Apply activation steering with negative persona vectors during inference to suppress unwanted personality traits without retraining.

Code Example

snippet

# Persona vector extraction and steering example (PyTorch + HuggingFace)
import torch
from transformers import AutoModelForCausalLM, AutoTokenizer

# 1. Persona vector extraction (difference-in-means)
def extract_persona_vector(model, tokenizer, pos_prompts, neg_prompts, questions, layer=20):
    pos_activations, neg_activations = [], []
    
    for prompt, question in zip(pos_prompts * len(questions), questions * len(pos_prompts)):
        inputs = tokenizer(f"{prompt}\n\nQ: {question}\nA:", return_tensors="pt")
        with torch.no_grad():
            outputs = model(**inputs, output_hidden_states=True)
        # response token activations at target layer
        hidden = outputs.hidden_states[layer][0]  # [seq_len, d_model]
        pos_activations.append(hidden.mean(0))  # avg over response tokens
    
    # do the same for negative prompts...
    # neg_activations = ...
    
    persona_vec = torch.stack(pos_activations).mean(0) - torch.stack(neg_activations).mean(0)
    return persona_vec / persona_vec.norm()  # unit normalize

# 2. Inference-time steering (suppressing malicious persona)
def generate_with_steering(model, tokenizer, prompt, persona_vec, alpha=-1.5, layer=20):
    hooks = []
    def hook_fn(module, input, output):
        if isinstance(output, tuple):
            hidden = output[0]
            hidden = hidden + alpha * persona_vec.to(hidden.device)
            return (hidden,) + output[1:]
        return output + alpha * persona_vec.to(output.device)
    
    hook = model.model.layers[layer].register_forward_hook(hook_fn)
    hooks.append(hook)
    
    inputs = tokenizer(prompt, return_tensors="pt")
    with torch.no_grad():
        output_ids = model.generate(**inputs, max_new_tokens=200)
    
    for h in hooks:
        h.remove()
    return tokenizer.decode(output_ids[0], skip_special_tokens=True)

# 3. Filtering training data using projection difference
def compute_projection_difference(model, tokenizer, dataset_response, natural_response, persona_vec, layer=20):
    def get_activation(text):
        inputs = tokenizer(text, return_tensors="pt")
        with torch.no_grad():
            outputs = model(**inputs, output_hidden_states=True)
        return outputs.hidden_states[layer][0].mean(0)
    
    a_dataset = get_activation(dataset_response)
    a_natural = get_activation(natural_response)
    return ((a_dataset - a_natural) @ persona_vec).item()  # higher value indicates greater risk

Terminology

persona vectorA direction vector in activation space encoding a personality trait (e.g., evil, sycophancy).
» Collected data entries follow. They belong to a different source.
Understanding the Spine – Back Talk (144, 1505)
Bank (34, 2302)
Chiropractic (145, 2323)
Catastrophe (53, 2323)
Like a compass pointing 'this direction = more evil'.

activation steeringDirectly adding or subtracting vectors from the model's internal numbers (hidden states) during generation to control behavior. Like turning a steering wheel to change the car's direction.

Related Resources

https://github.com/safety-research/persona_vectors

Original Abstract (Expand)

Large language models interact with users through a simulated'Assistant'persona. While the Assistant is typically trained to be helpful, harmless, and honest, it sometimes deviates from these ideals. In this paper, we identify directions in the model's activation space-persona vectors-underlying several traits, such as evil, sycophancy, and propensity to hallucinate. We confirm that these vectors can be used to monitor fluctuations in the Assistant's personality at deployment time. We then apply persona vectors to predict and control personality shifts that occur during training. We find that both intended and unintended personality changes after finetuning are strongly correlated with shifts along the relevant persona vectors. These shifts can be mitigated through post-hoc intervention, or avoided in the first place with a new preventative steering method. Moreover, persona vectors can be used to flag training data that will produce undesirable personality changes, both at the dataset level and the individual sample level. Our method for extracting persona vectors is automated and can be applied to any personality trait of interest, given only a natural-language description.